* **WHAT THIS TASK INVOLVES**
According to the text on gravitational force, what weight does the 90 kg body have at the surface of the Earth?
start TEXT SHOWN
The gravitational force $$F$$ that an object of mass $$m$$ placed at a distance $$r$$ (from the center of Earth) experiences can be calculated using the universal law of gravitation, given by:

$$F = \frac{G M m}{r^2}$$

Where:

• $$G$$ is the gravitational constant ($$6.674 \times 10^{-11} \text{Nm}^2/\text{kg}^2$$)
• $$M$$ is the mass of the Earth (approximately $$5.972 \times 10^{24} \text{kg}$$)
• $$m$$ is the mass of the object
• $$r$$ is the distance from the center of the Earth to the object

However, when the object is at a distance $$2R$$ from the surface of the Earth, the total distance from the center of the Earth $$r'$$ becomes $$R + 2R = 3R$$. This is because the radius of the Earth $$R$$ is the distance from the Earth's center to its surface, so if the object is $$2R$$ above the surface, the total distance from the center is $$3R$$.

At the surface of the Earth, the gravitational force ($$F_{earth}$$) that acts on an object is given by its weight, which can be calculated using the formula $$F_{earth} = m \cdot g$$, where $$g$$ is the acceleration due to gravity on the surface of the Earth. Given that $$g = 10 \text{m/s}^2$$ and the mass of the body $$m = 90 \text{kg}$$, we get:

$$F_{earth} = 90 \text{kg} \cdot 10 \text{m/s}^2 = 900 \text{N}$$

To find the gravitational pull at a distance $$2R$$ from the Earth's surface, we use the fact that gravitational force varies inversely as the square of the distance from the center of the Earth. Since the distance triples ($$3R$$ from $$R$$), the gravitational force becomes $$\frac{1}{3^2} = \frac{1}{9}$$ of the force at the surface.
end TEXT SHOWN
start RECORD EXTRACTS
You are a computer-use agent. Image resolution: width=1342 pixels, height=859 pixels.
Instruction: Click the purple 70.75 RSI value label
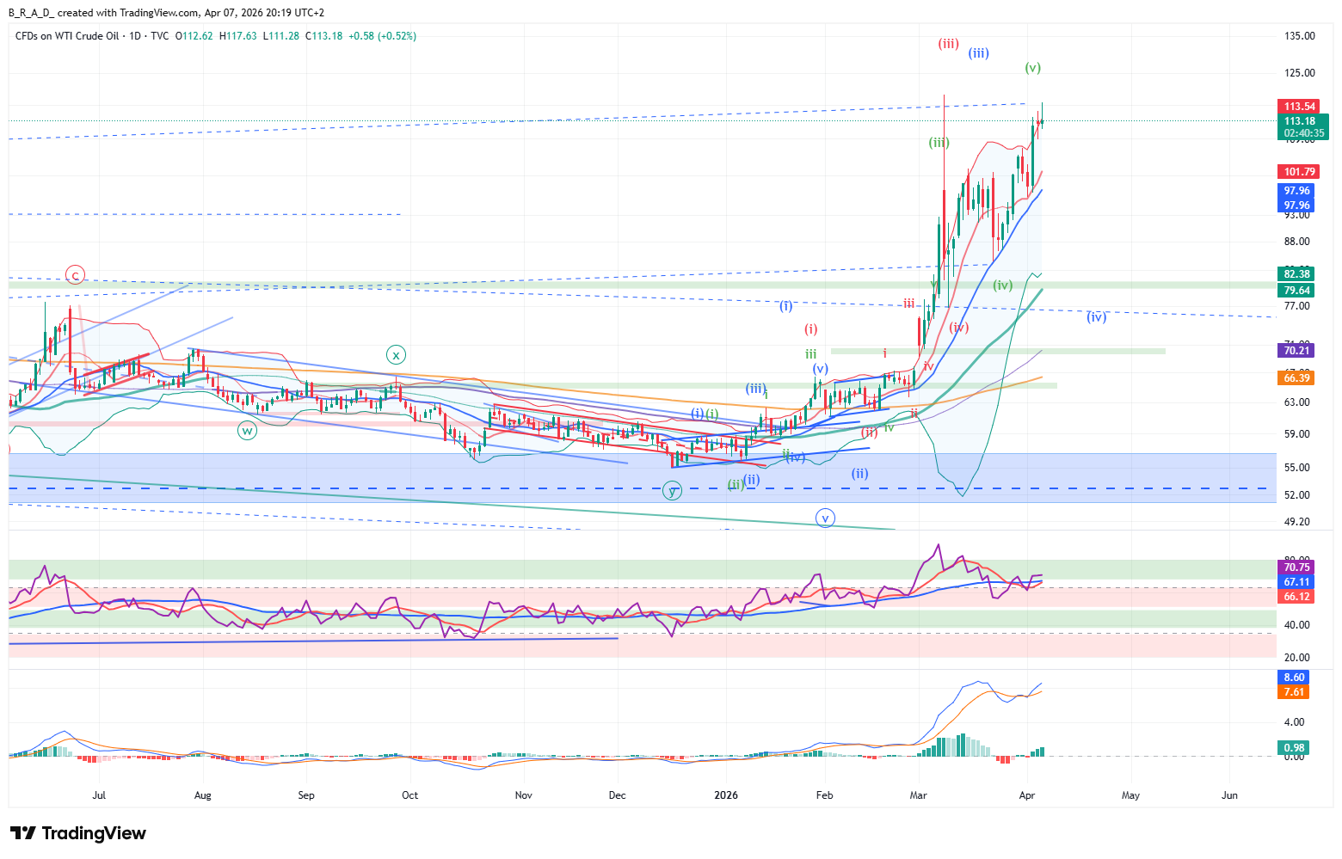point(1296,568)
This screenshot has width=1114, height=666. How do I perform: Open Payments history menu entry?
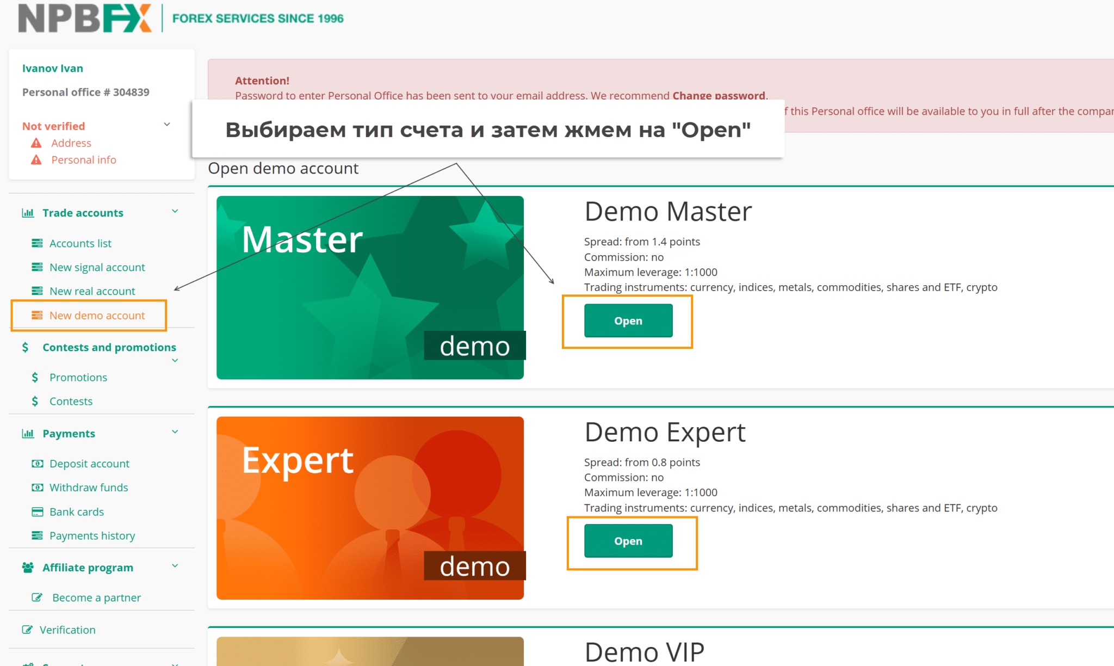pos(92,535)
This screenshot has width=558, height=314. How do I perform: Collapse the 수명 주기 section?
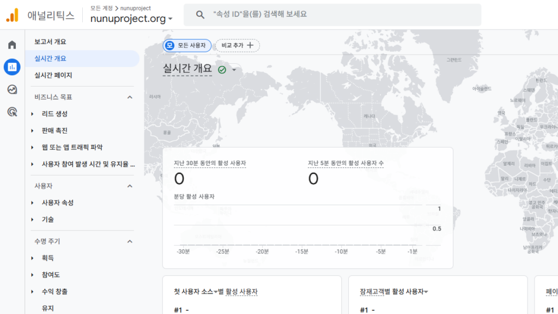pos(130,241)
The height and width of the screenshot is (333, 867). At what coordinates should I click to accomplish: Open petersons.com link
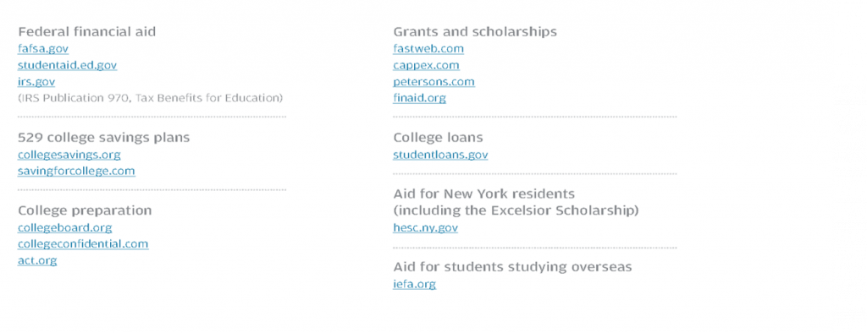[434, 82]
end RECORD EXTRACTS
* **REPLY TO THE EXERCISE**
900 N.